Q: So I suppose you get a lot of parents bringing in injured birds and things they find lying around?

A: My favorite was a baby iguana named Lizzy. It was a pet and these kids had it outside playing with it and someone ran over it with a skateboard and it ruptured and its insides were on the outside. The kids were crying and they were going to have a funeral for it because it looked dead. In the middle of the funeral, Lizzy popped up.

Q: That’s something everyone fears at a funeral…

A: So these kids talked their dad into bringing it to a vet, so here are these big-eyed children with Lizzy in a shoebox. I took him into surgery to try to fix him.
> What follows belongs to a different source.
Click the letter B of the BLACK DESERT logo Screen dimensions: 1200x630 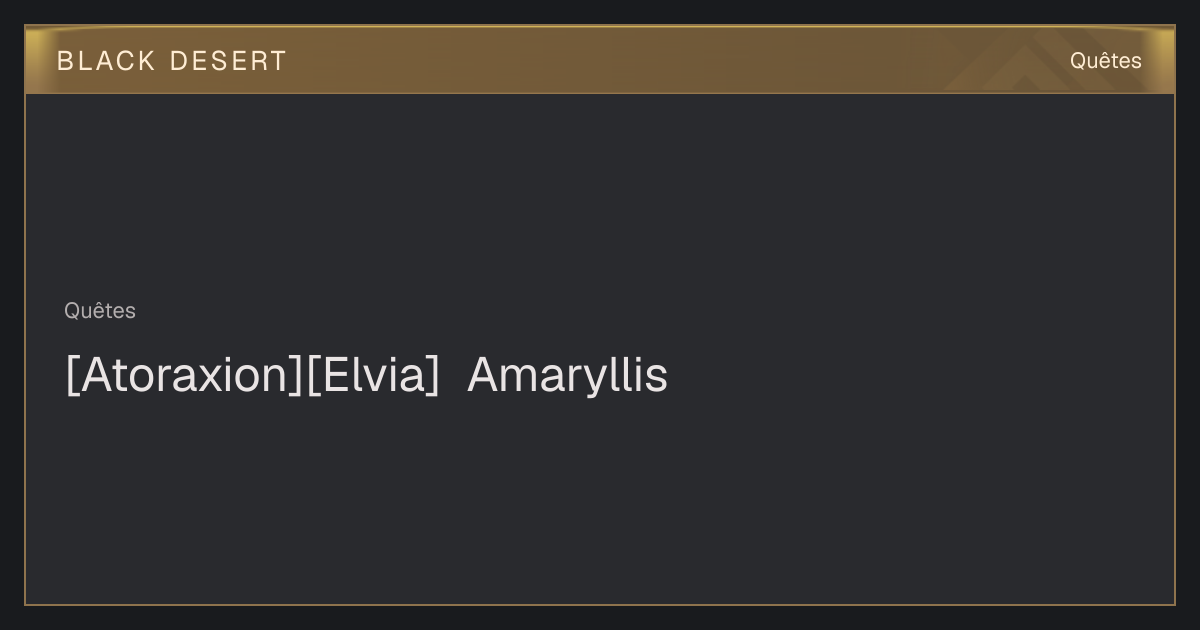point(65,61)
We carefully cleaned everything, got his insides back inside and sutured him closed from his left front leg to his back right leg and put him in an incubator.

The problem with iguanas when they’re under anesthesia is their metabolism is so slow that they might have just one heartbeat every minute, so it’s hard to tell whether it’s dead or alive, which sounds weird. So the dad called to ask how Lizzy was and I said that the surgery went well, and the next thing was the dad and the kids showed up and they wanted to have their picture taken with the vet who saved Lizzy and I didn’t want to tell them that Lizzy might be dead. I got him out of the incubator and we took pictures with this limp thing and I was thinking “please don’t be dead.”

A couple of hours later Lizzy was fine and they put him in a shoebox and went home. After that they sent me pictures: Lizzy’s first cricket, Lizzy’s first bowel movement, things like that. It was very sweet.